Pulang sekolah, Aku membawa Hakam ke ruang guru untuk berbicara dengan Xander. Kami sedang membicarakan soal memindahkan rumah milik Hakam. Sekaligus membahas soal pekerjaan yang diberikan Xander. Hakam sebenarnya adalah murid yang sangat berpotensi, namun potensinya terhalang oleh situasi.
"Kenapa aku dibawa ke sini?" Ucap Hakam yang bingung melihati kami berdua.
"Aku dengar dari Pak Rasyid soal keadaanmu. Saat aku mendengar ceritanya aku yakin satu hal...Kau benar-benar orang yang tepat, Nak." Xander menjelaskan dengan mata serius.
"Tepat soal apa?!" Hakam semakin kebingungan.
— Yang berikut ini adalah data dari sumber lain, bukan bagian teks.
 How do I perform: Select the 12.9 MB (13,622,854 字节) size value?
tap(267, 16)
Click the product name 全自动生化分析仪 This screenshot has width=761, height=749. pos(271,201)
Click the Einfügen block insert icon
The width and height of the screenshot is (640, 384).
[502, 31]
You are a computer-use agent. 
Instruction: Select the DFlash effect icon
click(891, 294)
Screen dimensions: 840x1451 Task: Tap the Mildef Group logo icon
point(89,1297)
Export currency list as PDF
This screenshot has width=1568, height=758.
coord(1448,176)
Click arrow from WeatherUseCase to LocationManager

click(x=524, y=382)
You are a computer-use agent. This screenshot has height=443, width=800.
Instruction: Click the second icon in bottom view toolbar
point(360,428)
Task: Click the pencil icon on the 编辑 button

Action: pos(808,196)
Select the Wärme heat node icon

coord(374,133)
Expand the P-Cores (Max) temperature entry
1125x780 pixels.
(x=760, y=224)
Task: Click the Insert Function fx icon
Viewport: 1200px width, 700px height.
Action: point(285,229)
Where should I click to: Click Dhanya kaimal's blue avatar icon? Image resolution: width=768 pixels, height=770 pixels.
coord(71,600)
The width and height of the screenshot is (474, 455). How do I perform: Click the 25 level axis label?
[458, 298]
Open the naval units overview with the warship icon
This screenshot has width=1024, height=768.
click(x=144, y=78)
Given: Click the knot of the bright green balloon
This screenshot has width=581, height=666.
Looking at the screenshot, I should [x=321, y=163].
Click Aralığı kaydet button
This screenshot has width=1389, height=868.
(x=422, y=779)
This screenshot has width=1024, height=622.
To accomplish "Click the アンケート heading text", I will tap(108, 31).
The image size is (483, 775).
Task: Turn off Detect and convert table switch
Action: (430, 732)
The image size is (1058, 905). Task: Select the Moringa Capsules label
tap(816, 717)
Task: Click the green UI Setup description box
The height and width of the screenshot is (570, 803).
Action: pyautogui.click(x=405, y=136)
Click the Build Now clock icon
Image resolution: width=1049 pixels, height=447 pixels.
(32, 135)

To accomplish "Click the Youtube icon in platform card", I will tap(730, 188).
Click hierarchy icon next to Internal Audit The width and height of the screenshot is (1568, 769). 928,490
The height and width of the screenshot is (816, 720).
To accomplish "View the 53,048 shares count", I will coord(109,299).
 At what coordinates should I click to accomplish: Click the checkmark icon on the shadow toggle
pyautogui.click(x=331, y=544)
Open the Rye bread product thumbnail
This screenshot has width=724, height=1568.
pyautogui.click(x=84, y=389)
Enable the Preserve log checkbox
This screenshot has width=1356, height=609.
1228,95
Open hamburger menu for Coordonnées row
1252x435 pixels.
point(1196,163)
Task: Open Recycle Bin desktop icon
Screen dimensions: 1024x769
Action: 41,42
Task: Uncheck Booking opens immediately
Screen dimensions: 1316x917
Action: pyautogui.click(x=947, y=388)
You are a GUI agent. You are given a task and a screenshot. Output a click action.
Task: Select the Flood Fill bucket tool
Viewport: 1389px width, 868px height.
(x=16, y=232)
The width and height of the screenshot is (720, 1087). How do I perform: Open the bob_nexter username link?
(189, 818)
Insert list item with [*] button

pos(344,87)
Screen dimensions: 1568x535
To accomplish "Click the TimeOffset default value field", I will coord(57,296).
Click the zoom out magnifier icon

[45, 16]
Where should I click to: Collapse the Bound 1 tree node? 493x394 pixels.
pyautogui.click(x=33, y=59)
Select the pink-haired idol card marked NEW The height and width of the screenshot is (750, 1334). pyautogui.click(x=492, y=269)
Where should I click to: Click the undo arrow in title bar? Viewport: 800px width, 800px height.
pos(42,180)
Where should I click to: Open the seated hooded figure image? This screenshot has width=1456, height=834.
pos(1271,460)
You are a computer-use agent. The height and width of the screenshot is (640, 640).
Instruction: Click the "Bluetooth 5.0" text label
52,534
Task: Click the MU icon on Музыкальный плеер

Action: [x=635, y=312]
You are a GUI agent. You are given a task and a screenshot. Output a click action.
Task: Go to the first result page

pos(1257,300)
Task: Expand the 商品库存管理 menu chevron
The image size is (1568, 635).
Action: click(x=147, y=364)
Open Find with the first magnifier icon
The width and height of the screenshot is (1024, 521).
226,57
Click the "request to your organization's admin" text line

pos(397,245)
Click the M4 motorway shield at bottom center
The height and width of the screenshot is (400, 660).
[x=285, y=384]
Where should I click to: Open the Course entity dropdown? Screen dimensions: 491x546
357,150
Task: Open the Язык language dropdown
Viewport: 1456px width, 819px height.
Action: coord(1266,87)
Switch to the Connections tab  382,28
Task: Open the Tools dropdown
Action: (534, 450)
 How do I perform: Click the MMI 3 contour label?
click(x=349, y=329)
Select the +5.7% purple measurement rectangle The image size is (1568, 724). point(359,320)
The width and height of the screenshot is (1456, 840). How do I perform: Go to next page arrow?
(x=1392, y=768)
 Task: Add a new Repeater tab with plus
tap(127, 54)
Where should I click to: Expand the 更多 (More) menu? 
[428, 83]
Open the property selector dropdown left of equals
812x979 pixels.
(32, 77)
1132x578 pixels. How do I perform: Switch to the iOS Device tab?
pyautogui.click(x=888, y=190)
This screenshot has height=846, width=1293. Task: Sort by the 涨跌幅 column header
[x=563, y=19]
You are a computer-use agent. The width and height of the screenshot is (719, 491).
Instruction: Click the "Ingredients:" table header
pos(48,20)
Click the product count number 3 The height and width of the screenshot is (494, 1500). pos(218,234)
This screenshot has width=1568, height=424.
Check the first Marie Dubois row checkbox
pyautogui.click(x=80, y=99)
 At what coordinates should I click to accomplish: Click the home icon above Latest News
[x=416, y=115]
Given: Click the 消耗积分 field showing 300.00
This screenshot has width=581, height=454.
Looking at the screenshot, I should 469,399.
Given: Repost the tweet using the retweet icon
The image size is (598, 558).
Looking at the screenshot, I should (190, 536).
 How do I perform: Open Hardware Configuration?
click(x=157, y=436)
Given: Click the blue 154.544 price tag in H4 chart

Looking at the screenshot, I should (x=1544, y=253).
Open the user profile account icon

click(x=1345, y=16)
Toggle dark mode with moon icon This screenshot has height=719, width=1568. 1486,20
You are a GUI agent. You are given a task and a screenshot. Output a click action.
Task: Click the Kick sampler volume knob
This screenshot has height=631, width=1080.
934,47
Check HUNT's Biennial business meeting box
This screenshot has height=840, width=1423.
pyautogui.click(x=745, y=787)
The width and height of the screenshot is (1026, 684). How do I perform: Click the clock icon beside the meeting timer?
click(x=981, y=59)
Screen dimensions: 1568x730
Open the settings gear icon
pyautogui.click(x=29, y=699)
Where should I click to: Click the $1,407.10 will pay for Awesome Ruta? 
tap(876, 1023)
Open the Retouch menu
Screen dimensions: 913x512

"Maafkan aku karena terlalu to the point... Kau butuh tempat tinggal baru bukan? Aku bisa memberimu tapi dengan syarat"
"Benarkah?!" Hakam terkejut dan senang.
"Tapi apa syaratnya? Bila hal yang aneh-aneh aku akan menolaknya." Hakam menambahkan dengan tegas.
"Setiap hari minggu... Kau datanglah ke keraton. Aku butuh 1 orang pembantu tambahan untuk membantu urusan keraton. Itu syaratnya..." Xander mengeluarkan senyum licik.
"Cuman itu? Bukannya upah dan usahaku berat sebelah?" Hakam mengerutkan dahinya.
"Sebanding kok...Karena kau akan bekerja seharian. Kau juga akan dapat upah normal. Anggap saja rumah yang kuberikan adalah bayaran awalnya." Senyum puas dia buat.
Sasuga...Nama pangeran bukan hanya sebuah gelar. Kukira dia hanya bermatabat, namun juga sangat licik. Xander benar-benar tahu kapan dia mengeluarkan image bermatabat dan licik.
"Yah kalau cuman itu saya sanggup. Saya juga sering bekerja sampai malam jadi pekerjaan ini mungkin lebih enteng." Hakam menerima dengan perasaan sungkan.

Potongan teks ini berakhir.